In December 2021, sales of electric vehicles overtook sales of diesel cars for the first time in Europe, as 176,000 EVs rolled out of car dealerships across the continent. At the same time in China, the country’s automotive industry announced that EV sales for the year had ballooned by 158 percent compared with 2020, as more than 3.5 million vehicles took to the roads.
These sales figures were not a blip. In Europe, EVs made up an estimated 14 percent of all new vehicles sold in 2021, according to the banking and financial services company ING. In China, it was 9 percent.
In the United States? Not so much. EVs made up just 4 percent of vehicles sale last year. While the world falls in love with electric cars, the US is holding out. If it’s not careful, the knock-on impact on the rest of the world could be huge. Transportation is the biggest single contributor to greenhouse gas emissions in the US, and the country in turn is the second-largest contributor to global carbon emissions.
“Since EVs use emerging battery technologies, they face several significant technical, economic, and social barriers to adoption, limiting EV penetration in the US,” says Pradeep K. Chintagunta, professor of marketing at the Chicago Booth School of Business, who with colleagues researched ways to incentivize EV adoption. Those barriers include resistance from consumers who are used to the ability to quickly fill up with gas and go, a lack of awareness of the strengths of EVs, and price problems: An electric Ford Focus costs nearly twice the amount of a gas-guzzling one.

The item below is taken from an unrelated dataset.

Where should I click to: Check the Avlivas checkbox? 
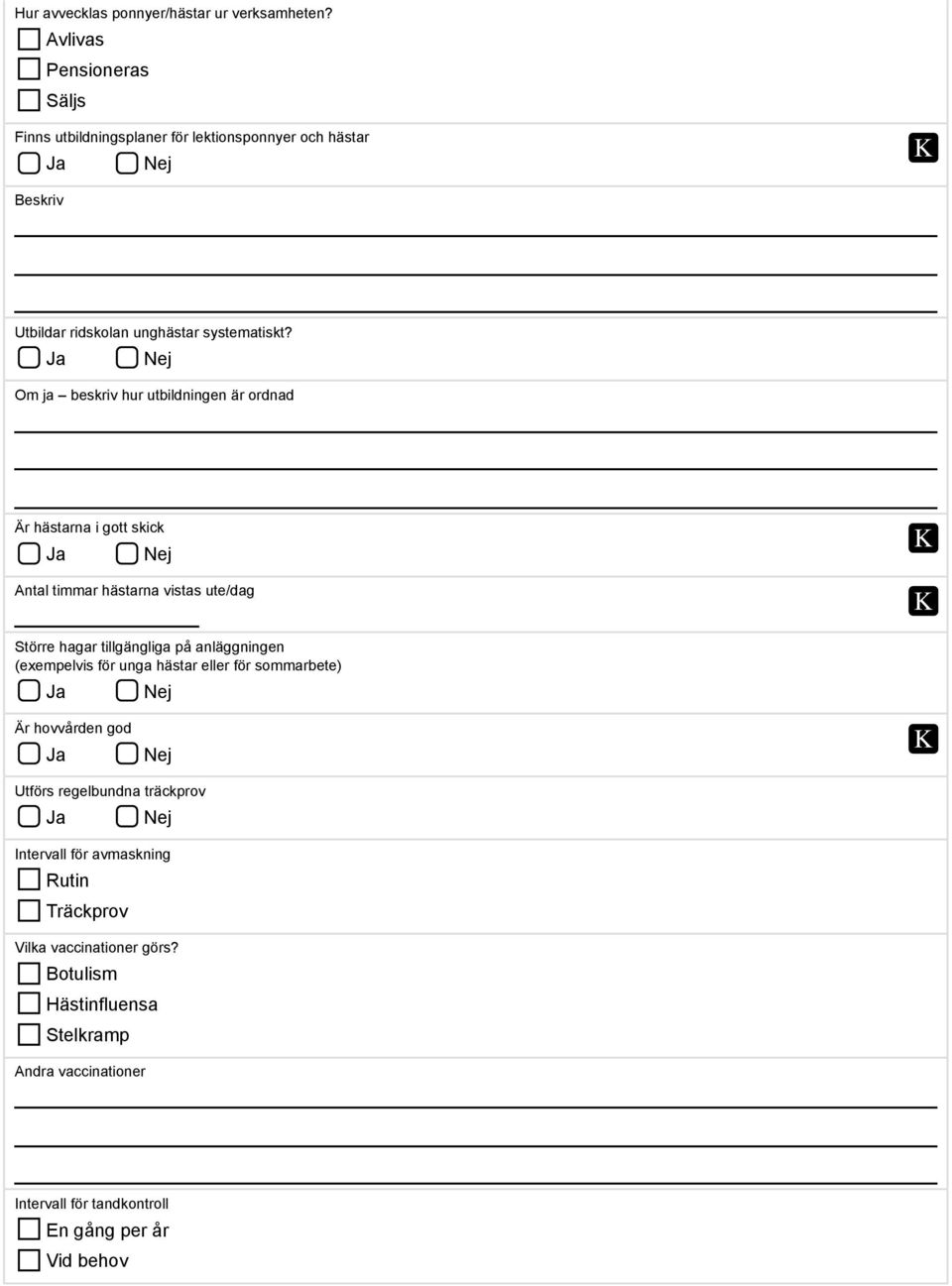pos(29,39)

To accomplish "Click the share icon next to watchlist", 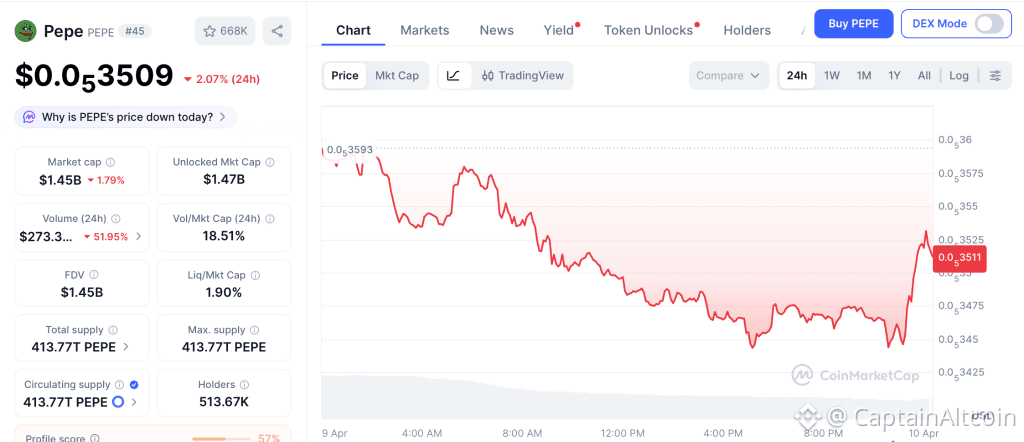I will [277, 31].
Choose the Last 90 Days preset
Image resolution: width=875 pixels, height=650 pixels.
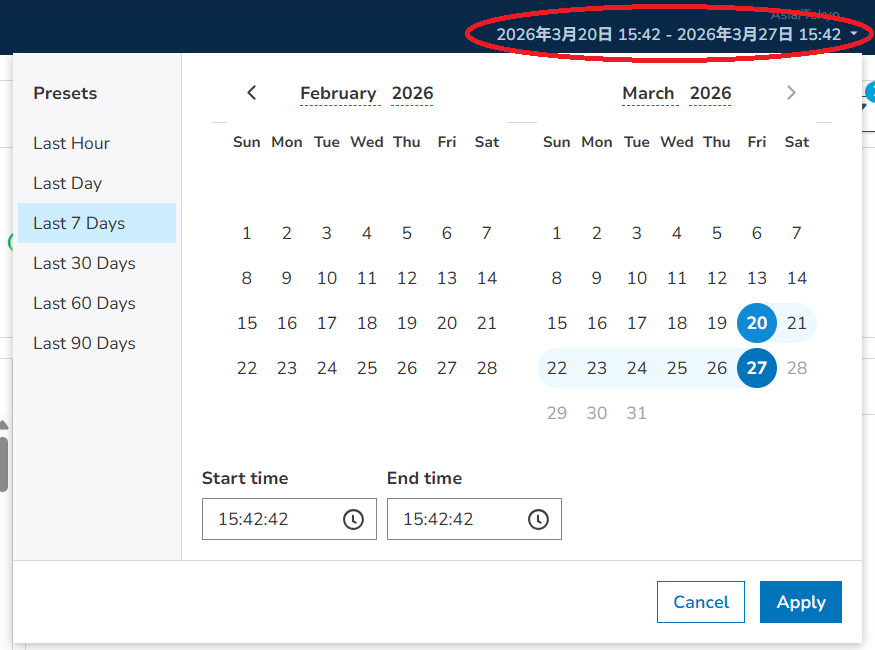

“There’s one major protagonist who has influenced that: Donald J Trump,” says independent EV analyst Matthias Schmidt. Trump’s administration paused the adoption of EVs for four years, setting back the development in a country that was already lagging behind. Now President Joe Biden, who said in August 2021 he wanted EVs to make up half of all sales by the end of the decade, is building on the work done by the ZEV Alliance, a lobby group of 10 US states, and several countries to promote zero-emission vehicles.
But the EV industry in the US has had to start from scratch, and Bank of America forecasts that EVs will make up just 20 percent of the car market by 2030, rather than 50 percent. A large number of these vehicles are expected to be “compliance cars”—vehicles built by manufacturers solely as a box-ticking exercise to meet the strictest emission standards in the country, in California.
“There are several major policies that drive electrification,” says Zifei Yang of the International Council on Clean Transportation, a US nonprofit organization. Strengthening fuel efficiency or CO2 emission standards are easy ways to promote EVs—and are notably two areas that the Trump administration was lax in enforcing, she says. The Biden White House is trying to catch up for lost time by proposing a raft of new rules aimed at supercharging the EV rollout.